Alasan Marak Tawuran Remaja di Masa Penerapan PSBB
Ilustrasi (Ilham Amin/VOI)

Bagikan:

JAKARTA - Pemerintah menggalakkan penerapan aturan Pembatasan Sosial Berskala Besar (PSBB) untuk menekan angka penyebaran COVID-19. Masyarakat diminta untuk beraktivitas dari rumah dan hanya boleh keluar jika keadaan terdesak atau penting.

Namun, kebijakan ini seolah tak diterapkan oleh segelintir orang atau kelompok, khusus para remaja yang masih berkerumun dan beraktifitas tak penting di luar ruangan. Bahkan, polisi mencatat terjadi beberapa kali tawuran di wilayah Jabodetabek.

Misalnya, tawuran kelompok remaja yang terjadi pada Kamis, 23 April, di kawasan Ciputat, Tangerang Selatan. Akibat tawuran ini, remaja berinisial RR (20) meregang nyawa dengan luka bacok.

Polisi yang langsung turun tangan pun sudah memeriksa empat orang rekan korban untuk mengetahui pelaku pembacokan. Namun, polisi belum bisa mengungkapnya.

Aksi tawuran juga terjadi di kawasan Pondok Aren, Tangerang Selatan. Tapi, dalam perkara ini, tawuran belum terjadi, melainkan masih tahap merencanakan.

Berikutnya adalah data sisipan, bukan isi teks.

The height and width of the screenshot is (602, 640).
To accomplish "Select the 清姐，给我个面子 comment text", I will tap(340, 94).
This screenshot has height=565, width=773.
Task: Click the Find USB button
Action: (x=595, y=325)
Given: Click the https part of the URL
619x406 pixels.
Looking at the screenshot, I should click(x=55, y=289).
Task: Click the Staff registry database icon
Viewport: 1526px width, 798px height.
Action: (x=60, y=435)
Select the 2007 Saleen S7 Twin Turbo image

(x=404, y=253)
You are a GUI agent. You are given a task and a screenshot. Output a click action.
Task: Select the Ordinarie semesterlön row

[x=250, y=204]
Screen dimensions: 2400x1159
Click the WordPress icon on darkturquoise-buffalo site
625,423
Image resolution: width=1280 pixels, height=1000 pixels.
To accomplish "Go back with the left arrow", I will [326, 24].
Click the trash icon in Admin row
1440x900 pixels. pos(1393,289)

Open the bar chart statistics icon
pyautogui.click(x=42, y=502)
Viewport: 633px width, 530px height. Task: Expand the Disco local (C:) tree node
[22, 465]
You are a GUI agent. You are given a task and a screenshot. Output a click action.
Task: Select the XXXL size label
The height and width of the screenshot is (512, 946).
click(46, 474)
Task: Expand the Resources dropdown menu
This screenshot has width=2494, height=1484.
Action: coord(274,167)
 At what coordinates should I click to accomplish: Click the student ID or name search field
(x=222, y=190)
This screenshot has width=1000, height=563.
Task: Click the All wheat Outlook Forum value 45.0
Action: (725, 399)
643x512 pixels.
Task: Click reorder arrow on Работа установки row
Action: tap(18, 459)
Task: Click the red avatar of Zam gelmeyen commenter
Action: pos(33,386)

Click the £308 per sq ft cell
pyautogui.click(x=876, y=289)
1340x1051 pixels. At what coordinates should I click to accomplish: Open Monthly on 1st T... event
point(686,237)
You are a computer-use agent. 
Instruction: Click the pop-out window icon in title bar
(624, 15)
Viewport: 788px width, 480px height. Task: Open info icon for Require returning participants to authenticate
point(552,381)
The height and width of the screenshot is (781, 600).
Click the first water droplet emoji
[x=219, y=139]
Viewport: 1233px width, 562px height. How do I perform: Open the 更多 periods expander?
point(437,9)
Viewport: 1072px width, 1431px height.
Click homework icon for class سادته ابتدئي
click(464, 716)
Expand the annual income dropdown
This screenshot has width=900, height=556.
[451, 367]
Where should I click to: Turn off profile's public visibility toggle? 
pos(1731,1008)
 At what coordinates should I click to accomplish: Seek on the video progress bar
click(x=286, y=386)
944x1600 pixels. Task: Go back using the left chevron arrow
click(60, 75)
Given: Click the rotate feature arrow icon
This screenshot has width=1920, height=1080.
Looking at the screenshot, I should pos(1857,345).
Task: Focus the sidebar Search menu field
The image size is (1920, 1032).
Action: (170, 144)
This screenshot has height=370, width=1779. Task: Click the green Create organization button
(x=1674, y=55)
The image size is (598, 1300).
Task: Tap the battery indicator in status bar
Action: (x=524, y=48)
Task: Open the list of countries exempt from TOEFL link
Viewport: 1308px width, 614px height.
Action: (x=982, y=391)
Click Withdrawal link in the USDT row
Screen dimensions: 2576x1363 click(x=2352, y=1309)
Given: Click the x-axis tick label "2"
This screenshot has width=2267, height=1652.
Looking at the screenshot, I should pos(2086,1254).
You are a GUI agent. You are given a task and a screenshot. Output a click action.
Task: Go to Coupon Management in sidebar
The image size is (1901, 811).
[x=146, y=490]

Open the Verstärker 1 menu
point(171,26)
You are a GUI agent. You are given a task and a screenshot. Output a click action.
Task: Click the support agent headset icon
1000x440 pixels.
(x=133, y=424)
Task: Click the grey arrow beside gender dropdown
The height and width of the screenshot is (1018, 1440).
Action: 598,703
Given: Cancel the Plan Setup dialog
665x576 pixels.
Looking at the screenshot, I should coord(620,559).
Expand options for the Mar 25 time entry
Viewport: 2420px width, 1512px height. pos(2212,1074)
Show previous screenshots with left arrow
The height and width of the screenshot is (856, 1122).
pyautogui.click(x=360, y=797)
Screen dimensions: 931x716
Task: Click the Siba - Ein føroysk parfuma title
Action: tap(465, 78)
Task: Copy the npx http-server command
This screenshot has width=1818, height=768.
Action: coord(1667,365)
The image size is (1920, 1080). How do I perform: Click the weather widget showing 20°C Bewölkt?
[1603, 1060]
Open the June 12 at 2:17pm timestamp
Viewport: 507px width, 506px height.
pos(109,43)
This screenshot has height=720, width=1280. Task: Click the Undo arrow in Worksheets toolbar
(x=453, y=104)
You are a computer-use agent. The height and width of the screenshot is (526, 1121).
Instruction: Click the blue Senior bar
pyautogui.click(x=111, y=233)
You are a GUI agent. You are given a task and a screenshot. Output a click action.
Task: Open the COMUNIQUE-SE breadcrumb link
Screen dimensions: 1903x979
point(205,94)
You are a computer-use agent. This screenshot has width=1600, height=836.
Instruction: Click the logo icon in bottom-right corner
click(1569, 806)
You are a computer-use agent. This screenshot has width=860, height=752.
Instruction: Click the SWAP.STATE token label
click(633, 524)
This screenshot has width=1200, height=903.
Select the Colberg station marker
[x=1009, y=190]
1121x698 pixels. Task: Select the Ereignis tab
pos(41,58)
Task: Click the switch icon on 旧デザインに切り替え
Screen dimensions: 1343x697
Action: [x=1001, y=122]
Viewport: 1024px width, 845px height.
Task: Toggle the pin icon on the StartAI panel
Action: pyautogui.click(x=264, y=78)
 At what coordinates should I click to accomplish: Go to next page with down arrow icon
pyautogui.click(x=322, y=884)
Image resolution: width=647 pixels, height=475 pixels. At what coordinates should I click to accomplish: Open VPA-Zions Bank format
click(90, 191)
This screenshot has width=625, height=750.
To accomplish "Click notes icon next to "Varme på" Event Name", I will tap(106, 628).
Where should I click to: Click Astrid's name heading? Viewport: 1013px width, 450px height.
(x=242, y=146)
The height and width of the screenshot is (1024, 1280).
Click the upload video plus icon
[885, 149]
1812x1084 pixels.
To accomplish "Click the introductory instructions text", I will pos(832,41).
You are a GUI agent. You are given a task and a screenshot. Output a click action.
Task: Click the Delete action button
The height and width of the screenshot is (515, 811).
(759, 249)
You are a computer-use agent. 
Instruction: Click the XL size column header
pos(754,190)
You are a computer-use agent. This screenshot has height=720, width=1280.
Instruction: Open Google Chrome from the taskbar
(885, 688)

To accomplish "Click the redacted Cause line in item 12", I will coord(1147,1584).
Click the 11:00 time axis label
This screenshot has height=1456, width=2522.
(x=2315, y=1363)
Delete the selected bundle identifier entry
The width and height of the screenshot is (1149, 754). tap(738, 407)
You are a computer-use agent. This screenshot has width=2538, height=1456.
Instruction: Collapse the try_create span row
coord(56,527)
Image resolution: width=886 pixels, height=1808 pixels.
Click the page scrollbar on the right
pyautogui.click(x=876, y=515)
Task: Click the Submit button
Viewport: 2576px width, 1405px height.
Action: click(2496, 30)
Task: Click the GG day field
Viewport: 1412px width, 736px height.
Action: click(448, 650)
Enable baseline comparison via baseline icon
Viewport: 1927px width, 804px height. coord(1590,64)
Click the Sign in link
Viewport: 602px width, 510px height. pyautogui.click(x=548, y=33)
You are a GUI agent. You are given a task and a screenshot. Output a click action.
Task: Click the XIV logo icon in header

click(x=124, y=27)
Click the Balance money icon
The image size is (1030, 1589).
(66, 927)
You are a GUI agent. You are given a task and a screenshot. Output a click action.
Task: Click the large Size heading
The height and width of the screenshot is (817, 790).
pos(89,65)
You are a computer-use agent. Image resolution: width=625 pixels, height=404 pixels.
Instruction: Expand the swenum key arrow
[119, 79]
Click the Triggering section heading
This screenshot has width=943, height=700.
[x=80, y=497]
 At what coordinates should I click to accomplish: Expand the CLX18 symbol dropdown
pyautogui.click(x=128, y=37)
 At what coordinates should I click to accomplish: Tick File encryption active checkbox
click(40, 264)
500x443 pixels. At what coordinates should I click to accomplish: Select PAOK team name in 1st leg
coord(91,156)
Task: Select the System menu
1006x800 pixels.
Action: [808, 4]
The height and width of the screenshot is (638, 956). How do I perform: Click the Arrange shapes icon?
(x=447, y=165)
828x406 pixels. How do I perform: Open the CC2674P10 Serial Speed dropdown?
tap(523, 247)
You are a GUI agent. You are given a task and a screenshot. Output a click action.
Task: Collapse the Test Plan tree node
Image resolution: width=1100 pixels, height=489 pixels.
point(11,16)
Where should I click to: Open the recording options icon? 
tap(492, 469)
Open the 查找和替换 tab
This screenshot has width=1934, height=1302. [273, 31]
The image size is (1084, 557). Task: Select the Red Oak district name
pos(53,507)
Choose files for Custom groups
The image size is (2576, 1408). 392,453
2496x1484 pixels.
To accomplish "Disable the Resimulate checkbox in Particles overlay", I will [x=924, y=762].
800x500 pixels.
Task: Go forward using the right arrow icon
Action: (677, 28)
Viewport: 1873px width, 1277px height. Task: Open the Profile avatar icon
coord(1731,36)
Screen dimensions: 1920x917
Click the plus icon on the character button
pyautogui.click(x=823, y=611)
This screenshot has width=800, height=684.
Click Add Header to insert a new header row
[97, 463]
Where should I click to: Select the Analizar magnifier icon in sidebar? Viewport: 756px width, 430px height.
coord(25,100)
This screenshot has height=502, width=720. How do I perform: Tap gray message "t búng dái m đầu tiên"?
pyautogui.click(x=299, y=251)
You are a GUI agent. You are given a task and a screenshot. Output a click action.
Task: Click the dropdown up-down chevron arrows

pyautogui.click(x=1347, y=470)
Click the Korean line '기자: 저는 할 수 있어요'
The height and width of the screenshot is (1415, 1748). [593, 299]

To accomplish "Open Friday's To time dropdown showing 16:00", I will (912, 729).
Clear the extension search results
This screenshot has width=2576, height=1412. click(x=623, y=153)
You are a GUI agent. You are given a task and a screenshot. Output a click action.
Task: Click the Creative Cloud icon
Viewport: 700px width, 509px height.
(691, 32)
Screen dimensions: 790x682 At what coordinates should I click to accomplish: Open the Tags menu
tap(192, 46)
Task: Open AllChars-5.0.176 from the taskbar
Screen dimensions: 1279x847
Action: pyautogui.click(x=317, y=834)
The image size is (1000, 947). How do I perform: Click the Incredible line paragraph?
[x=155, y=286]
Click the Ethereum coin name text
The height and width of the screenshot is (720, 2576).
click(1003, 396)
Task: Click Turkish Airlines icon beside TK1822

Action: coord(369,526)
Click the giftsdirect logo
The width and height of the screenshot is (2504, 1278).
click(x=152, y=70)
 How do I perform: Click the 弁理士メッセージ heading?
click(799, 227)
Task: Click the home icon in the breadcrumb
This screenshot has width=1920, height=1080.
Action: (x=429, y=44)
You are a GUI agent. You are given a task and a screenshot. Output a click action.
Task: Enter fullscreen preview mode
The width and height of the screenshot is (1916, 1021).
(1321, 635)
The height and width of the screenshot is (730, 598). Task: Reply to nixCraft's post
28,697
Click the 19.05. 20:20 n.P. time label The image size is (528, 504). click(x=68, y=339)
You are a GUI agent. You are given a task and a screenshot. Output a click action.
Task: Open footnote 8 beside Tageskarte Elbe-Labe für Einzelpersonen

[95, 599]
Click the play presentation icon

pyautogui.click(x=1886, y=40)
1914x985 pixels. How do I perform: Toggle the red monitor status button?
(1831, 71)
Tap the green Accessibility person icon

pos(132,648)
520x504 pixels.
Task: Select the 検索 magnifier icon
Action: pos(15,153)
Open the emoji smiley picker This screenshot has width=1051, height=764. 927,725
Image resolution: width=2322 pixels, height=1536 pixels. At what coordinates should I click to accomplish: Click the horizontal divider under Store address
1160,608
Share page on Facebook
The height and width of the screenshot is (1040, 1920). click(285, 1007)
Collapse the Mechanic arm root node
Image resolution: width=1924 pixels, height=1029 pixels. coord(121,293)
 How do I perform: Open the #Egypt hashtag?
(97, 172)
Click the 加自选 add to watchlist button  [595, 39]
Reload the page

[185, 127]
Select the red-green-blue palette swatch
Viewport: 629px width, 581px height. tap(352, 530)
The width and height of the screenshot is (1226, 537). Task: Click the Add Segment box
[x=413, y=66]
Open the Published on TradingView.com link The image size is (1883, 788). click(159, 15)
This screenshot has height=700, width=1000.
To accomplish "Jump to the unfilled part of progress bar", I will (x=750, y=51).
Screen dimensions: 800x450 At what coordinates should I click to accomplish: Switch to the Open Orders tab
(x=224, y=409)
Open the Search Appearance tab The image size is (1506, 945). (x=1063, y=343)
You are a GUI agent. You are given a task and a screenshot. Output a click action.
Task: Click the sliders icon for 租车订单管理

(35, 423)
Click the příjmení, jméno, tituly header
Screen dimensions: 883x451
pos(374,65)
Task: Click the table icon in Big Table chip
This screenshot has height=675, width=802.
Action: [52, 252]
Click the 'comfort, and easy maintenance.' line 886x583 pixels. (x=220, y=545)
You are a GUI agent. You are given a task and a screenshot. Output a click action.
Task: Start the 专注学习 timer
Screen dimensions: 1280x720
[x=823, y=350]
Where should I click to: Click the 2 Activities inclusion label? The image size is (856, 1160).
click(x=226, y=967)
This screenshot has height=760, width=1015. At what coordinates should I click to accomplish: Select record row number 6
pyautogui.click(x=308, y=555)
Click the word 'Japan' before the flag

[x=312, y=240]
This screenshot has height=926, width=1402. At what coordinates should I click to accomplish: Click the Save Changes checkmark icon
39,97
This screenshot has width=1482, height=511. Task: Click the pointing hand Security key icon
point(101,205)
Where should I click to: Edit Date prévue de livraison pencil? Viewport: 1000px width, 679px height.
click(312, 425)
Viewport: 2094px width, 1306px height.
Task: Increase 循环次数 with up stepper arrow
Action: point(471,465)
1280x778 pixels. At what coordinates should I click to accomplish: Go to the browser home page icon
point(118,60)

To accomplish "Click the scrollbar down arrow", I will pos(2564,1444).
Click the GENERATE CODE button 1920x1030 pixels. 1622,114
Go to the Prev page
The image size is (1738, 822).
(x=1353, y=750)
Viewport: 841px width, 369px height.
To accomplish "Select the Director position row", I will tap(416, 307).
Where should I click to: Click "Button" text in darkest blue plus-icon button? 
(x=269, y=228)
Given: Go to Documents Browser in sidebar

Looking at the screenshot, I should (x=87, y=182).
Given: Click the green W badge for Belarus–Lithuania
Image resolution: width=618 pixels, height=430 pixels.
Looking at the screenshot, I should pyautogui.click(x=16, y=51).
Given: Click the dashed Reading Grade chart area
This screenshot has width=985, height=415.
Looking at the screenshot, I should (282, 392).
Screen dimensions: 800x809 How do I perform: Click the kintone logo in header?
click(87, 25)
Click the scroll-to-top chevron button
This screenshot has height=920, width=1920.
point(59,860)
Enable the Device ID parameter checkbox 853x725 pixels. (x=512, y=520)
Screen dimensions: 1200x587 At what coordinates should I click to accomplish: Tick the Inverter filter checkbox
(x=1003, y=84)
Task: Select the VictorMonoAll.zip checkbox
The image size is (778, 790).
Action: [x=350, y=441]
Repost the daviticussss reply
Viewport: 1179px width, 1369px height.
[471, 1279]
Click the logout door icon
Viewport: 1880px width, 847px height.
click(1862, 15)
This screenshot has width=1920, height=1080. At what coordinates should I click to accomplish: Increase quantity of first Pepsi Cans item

Polisi yang saat itu menggelar patroli untuk mencegah kerumunan pun langsung membubarkan mereka. Namun, sebelum diminta pulang, lima remaja di antaranya diberikan nasihat terlebih dahulu.

Masih banyak aksi tawuran di tengah penerapan PSBB dinilai Krimininolog Universitas Indonesia Adrianus Meliala karena rasa ketidakpedulian saat pandemi COVID-19 ini. Selain itu, belum ada pasien corona di lingkungan mereka, bikin mereka beraktivitas di luar rumah.

"Kemungkinan, dua kelompok itu belum terdampak wabah dan belum ada yang kena positif," ucap Adrianus kepada VOI, Selasa, 28 April.

Kemudian, faktor lainnya yang menyebabkan masih maraknya tawuran karena para remaja ini belum memiliki pola fikir yang panjang. Mereka masih mementingkan ego masing-masing individu dan kelompok. Sehingga, mereka memandang semua orang yang di luar kelompoknya adalah musuh.

"Karena kuatnya persepsi in-group dan out-group antar dua kelompok. Makin kuat keduanya, maka makin besar kemungkinan konflik terbuka. Itu mengingat masing-masing menganggap pihak lain sebagai musuh," ungkap Adrianus.

Pengamat hukum pidana Universitas Al Azhar Suparji Ahmad menyebut, masih banyak terjadinya tawuran saat penerapan PSBB di masa pandemi ini, karena belum ada hukuman yang memberikan efek jera. Sehingga, para remaja tidak takut untuk mengulangi perbuatan serupa.

"Sanksi yang dijatuhkan kepad yang bersangkutan atas tindakan tawuran sebelumnya, belum menimbulkan efek jera dan mengedukasi sehingga mereka tetap berani tawuran," kata Suparji mengakhiri.